Il s'en veut un peu mais c'est vrai qu'il s'est un peu éloigné de ses meilleurs amis du collège depuis la rave. Il connaît juste ses limites, s'il voulait réduire sa consommation de beuh, ce qu'il a réussi globalement, il ne pouvait pas trop les voir au quotidien. L'envie serait trop forte. Et puis, Isidore trouve qu'il y a très peu de différences entre les moments où ils se voient souvent et quand ils ne se voient pas pendant longtemps. Il prend peut-être ces amitiés trop pour indéfectibles mais ils ont grandi ensemble. Il n'y a qu'à se rappeler quelques souvenirs, se taper des bonnes barres et la complicité revient à grands galops.

—   Hé les gars, passez-moi une bière. Ça dit quoi en ce moment ?

Et vient le moment des prises de nouvelles, où Isidore rattrape le temps perdu. Les filles discutent de leurs boulots respectifs. Lili s'est finalement déscolarisée pour s'investir dans ses projets de design en freelance. Paul V. montre ses dernières livraisons, tout droit venues du port de Rotterdam. Max va bosser en tant que serveur dans un camping sur l'île d'Oléron tout l'été tandis que le rappeur Paul J. enregistre son premier EP dans sa chambre. Il se met même à mixer un peu de trance.

—   Et toi ?

—   Je viens de finir mes partiels. Rien de spécial.

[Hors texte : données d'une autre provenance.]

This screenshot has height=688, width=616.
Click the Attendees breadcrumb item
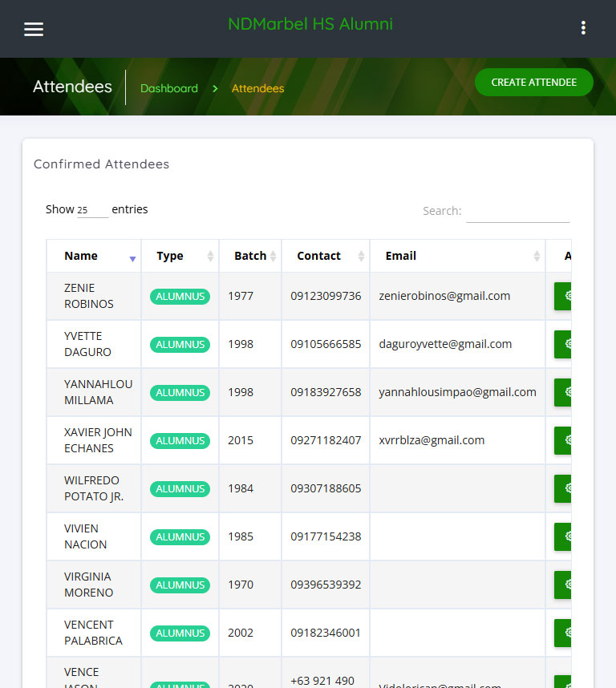[x=257, y=88]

Étrangement, ça lui fait quelque chose de voir que tout le monde évolue, sans changer radicalement de vie.

—   Alors ?

—   Je pense que ça va passer. J'ai eu des sujets très similaires sur lesquels je me suis entraîné, donc... ça va.

—   C'est cheaté ! réagit Max.

—   Tant mieux pour toi, se contente de dire Alice.

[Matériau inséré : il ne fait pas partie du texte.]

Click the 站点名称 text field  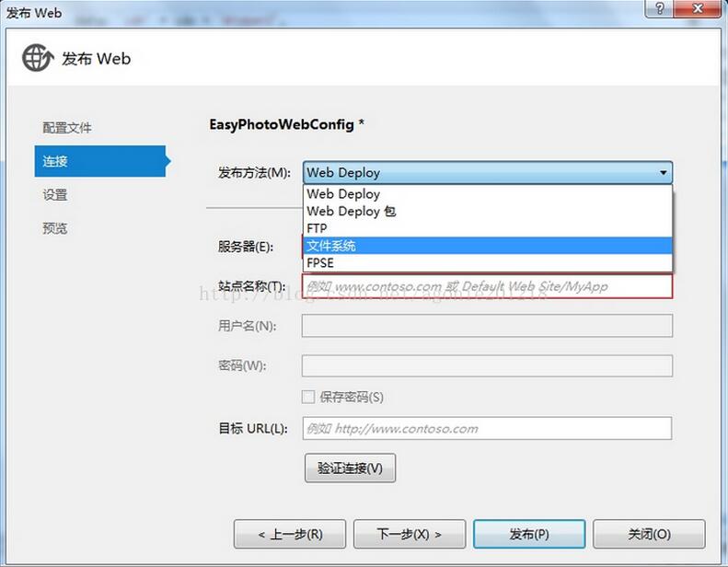(x=487, y=286)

Anatole sort des toilettes. Il sourit à tout le monde, puis en particulier à Isidore.

—   Bon, on s'met une race ou pas ? clame-t-il en se frottant les mains.

*

Au moment de fumer un joint, Isidore tire peu. Il imite Anatole, qui ne prend qu'une taffe. Les deux se soutiennent silencieusement.

—   Vous arrêtez ? demande Paul V., surpris.

—   Moi je réduis, et Anatole essaie d'arrêter.

—   Pourquoi ?

Anatole explique alors toute la situation avec Angèle. Puis, vient le tour d'Isidore. Il se tourne les pouces. Il hésite à être sincère, par peur d'être jugé par ses proches.

—   Ça me bouffe trop le cannabis. Je ressentais plus rien, tout était aplati : la colère, la tristesse, même la joie.

—   Isidore poète, se moque gentiment Paul J.

Les filles soupirent.

—   C'est bien Isidore, écoute pas l'autre. T'as raison de réduire.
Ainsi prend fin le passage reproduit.